Collected data
- Opening Delimiter -

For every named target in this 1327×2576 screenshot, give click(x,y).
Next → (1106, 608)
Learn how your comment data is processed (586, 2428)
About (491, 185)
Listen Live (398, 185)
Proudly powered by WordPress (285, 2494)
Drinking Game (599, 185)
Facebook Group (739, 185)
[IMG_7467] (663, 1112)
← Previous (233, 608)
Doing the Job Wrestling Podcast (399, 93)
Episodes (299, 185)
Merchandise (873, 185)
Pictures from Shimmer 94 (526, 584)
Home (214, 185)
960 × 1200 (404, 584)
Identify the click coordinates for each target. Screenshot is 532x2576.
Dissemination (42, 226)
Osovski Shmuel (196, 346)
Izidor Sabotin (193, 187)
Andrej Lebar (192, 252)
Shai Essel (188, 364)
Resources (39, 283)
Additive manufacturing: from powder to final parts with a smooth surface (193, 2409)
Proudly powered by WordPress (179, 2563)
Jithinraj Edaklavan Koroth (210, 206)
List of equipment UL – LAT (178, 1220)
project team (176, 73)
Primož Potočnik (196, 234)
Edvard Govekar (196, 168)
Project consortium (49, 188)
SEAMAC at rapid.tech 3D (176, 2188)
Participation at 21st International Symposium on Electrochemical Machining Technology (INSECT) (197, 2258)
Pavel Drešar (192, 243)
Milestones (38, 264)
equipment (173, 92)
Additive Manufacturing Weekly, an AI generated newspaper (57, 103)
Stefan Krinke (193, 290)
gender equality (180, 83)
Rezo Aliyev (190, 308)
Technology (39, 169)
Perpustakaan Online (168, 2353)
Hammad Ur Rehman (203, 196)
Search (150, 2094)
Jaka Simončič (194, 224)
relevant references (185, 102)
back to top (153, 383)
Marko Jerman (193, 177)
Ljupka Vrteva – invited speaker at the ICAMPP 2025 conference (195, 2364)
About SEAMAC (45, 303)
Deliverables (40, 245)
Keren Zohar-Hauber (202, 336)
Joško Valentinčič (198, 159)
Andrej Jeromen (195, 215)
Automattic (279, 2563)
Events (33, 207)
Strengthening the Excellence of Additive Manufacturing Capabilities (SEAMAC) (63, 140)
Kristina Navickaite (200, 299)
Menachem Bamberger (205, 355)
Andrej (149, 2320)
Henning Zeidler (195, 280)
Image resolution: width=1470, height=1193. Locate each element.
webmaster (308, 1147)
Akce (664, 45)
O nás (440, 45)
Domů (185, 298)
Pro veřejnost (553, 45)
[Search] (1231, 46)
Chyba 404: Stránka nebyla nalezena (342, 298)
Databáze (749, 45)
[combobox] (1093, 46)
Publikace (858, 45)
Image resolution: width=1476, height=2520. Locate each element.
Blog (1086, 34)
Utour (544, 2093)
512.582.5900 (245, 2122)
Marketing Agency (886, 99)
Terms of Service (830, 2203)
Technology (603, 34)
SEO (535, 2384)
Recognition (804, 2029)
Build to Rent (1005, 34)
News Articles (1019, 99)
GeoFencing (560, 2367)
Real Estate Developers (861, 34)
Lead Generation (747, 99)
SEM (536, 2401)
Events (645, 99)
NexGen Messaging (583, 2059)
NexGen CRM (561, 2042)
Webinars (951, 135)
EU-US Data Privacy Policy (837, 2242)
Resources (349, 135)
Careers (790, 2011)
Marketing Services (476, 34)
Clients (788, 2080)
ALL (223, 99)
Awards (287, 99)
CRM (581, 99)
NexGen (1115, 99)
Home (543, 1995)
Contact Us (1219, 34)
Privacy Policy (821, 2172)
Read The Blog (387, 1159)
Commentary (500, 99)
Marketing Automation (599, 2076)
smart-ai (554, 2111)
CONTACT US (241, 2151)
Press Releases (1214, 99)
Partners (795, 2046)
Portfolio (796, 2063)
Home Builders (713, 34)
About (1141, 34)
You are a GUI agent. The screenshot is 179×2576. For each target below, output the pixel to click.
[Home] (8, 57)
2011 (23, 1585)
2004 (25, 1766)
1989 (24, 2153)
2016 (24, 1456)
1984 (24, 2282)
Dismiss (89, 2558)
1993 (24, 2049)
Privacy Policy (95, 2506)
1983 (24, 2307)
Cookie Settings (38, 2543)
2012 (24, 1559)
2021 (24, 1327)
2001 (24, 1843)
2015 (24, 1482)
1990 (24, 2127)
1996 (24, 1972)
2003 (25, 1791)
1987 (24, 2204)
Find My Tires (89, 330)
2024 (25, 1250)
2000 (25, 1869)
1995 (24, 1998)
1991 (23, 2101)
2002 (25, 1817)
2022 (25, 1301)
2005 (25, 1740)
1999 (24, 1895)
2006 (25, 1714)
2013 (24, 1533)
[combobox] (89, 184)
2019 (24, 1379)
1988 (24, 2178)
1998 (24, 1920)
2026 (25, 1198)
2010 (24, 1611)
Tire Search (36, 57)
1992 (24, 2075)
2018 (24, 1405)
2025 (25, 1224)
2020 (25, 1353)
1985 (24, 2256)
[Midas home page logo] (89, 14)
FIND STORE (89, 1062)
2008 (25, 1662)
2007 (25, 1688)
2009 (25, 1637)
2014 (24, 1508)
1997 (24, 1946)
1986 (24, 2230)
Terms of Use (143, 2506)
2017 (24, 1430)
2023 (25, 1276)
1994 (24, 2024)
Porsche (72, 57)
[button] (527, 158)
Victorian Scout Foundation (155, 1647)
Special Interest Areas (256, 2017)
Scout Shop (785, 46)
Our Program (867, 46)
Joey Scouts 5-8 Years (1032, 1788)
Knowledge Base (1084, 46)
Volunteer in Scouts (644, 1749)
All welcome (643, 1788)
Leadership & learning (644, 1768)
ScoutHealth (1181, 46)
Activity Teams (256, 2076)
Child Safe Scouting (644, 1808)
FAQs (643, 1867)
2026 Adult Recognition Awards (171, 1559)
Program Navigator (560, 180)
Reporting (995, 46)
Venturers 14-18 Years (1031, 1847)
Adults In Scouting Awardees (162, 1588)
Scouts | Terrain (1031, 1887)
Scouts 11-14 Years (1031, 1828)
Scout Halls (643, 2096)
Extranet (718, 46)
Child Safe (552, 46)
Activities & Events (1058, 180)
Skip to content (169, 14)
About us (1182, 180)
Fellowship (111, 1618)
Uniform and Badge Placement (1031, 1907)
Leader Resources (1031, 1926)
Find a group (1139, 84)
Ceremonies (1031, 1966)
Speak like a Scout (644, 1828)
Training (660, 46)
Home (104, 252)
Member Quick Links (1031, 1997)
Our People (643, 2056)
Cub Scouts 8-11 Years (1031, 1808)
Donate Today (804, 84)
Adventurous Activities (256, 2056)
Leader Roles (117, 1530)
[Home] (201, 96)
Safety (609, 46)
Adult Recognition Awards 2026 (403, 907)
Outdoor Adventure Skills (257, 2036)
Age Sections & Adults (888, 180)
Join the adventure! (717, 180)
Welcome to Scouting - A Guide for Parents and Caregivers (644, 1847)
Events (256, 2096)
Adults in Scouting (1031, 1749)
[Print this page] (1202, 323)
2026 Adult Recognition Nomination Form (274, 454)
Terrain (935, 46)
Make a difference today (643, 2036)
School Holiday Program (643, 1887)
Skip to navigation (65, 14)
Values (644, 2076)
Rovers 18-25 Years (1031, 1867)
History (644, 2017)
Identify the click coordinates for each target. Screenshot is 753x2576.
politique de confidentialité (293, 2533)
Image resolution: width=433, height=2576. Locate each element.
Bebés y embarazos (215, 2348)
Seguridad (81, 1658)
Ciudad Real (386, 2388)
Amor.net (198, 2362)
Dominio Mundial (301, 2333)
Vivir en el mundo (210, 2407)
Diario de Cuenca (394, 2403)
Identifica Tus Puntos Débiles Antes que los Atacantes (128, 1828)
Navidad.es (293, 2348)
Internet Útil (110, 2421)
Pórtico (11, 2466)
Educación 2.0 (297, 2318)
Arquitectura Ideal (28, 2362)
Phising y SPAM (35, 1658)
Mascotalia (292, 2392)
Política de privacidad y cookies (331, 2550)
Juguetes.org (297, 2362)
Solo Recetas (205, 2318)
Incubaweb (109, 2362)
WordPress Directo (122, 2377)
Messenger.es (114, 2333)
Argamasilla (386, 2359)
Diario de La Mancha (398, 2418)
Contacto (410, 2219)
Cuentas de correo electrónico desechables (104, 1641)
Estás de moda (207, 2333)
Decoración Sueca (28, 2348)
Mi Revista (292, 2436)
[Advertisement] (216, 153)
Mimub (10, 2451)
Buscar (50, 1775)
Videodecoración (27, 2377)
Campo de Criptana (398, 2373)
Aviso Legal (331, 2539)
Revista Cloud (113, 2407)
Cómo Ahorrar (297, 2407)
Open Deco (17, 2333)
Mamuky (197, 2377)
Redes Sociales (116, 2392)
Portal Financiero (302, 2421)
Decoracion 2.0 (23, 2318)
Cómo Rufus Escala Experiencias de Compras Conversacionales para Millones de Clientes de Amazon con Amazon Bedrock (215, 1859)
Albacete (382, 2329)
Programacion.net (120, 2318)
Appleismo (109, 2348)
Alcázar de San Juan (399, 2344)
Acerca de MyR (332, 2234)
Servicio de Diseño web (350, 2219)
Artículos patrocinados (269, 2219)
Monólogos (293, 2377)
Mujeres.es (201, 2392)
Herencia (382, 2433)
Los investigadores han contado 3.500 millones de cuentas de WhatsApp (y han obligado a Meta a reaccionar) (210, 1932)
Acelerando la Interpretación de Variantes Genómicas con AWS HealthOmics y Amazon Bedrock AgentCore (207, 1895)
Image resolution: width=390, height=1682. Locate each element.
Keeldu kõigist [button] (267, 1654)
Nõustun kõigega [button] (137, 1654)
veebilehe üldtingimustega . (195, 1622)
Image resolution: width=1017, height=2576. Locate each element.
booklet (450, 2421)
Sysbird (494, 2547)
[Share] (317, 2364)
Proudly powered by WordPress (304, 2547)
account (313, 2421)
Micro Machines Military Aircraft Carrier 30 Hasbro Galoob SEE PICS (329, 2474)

- Closing Delimiter -

Among the records above, extract exactly the lines from the line with "politique de confidentialité (293, 2533)" to the line with "Acelerando la Interpretación", both lines included, and leave out the rest.

politique de confidentialité (293, 2533)
Image resolution: width=433, height=2576. Locate each element.
Bebés y embarazos (215, 2348)
Seguridad (81, 1658)
Ciudad Real (386, 2388)
Amor.net (198, 2362)
Dominio Mundial (301, 2333)
Vivir en el mundo (210, 2407)
Diario de Cuenca (394, 2403)
Identifica Tus Puntos Débiles Antes que los Atacantes (128, 1828)
Navidad.es (293, 2348)
Internet Útil (110, 2421)
Pórtico (11, 2466)
Educación 2.0 (297, 2318)
Arquitectura Ideal (28, 2362)
Phising y SPAM (35, 1658)
Mascotalia (292, 2392)
Política de privacidad y cookies (331, 2550)
Juguetes.org (297, 2362)
Solo Recetas (205, 2318)
Incubaweb (109, 2362)
WordPress Directo (122, 2377)
Messenger.es (114, 2333)
Argamasilla (386, 2359)
Diario de La Mancha (398, 2418)
Contacto (410, 2219)
Cuentas de correo electrónico desechables (104, 1641)
Estás de moda (207, 2333)
Decoración Sueca (28, 2348)
Mi Revista (292, 2436)
[Advertisement] (216, 153)
Mimub (10, 2451)
Buscar (50, 1775)
Videodecoración (27, 2377)
Campo de Criptana (398, 2373)
Aviso Legal (331, 2539)
Revista Cloud (113, 2407)
Cómo Ahorrar (297, 2407)
Open Deco (17, 2333)
Mamuky (197, 2377)
Redes Sociales (116, 2392)
Portal Financiero (302, 2421)
Decoracion 2.0 (23, 2318)
Cómo Rufus Escala Experiencias de Compras Conversacionales para Millones de Clientes de Amazon con Amazon Bedrock (215, 1859)
Albacete (382, 2329)
Programacion.net (120, 2318)
Appleismo (109, 2348)
Alcázar de San Juan (399, 2344)
Acerca de MyR (332, 2234)
Servicio de Diseño web (350, 2219)
Artículos patrocinados (269, 2219)
Monólogos (293, 2377)
Mujeres.es (201, 2392)
Herencia (382, 2433)
Los investigadores han contado 3.500 millones de cuentas de WhatsApp (y han obligado a Meta a reaccionar) (210, 1932)
Acelerando la Interpretación de Variantes Genómicas con AWS HealthOmics y Amazon Bedrock AgentCore (207, 1895)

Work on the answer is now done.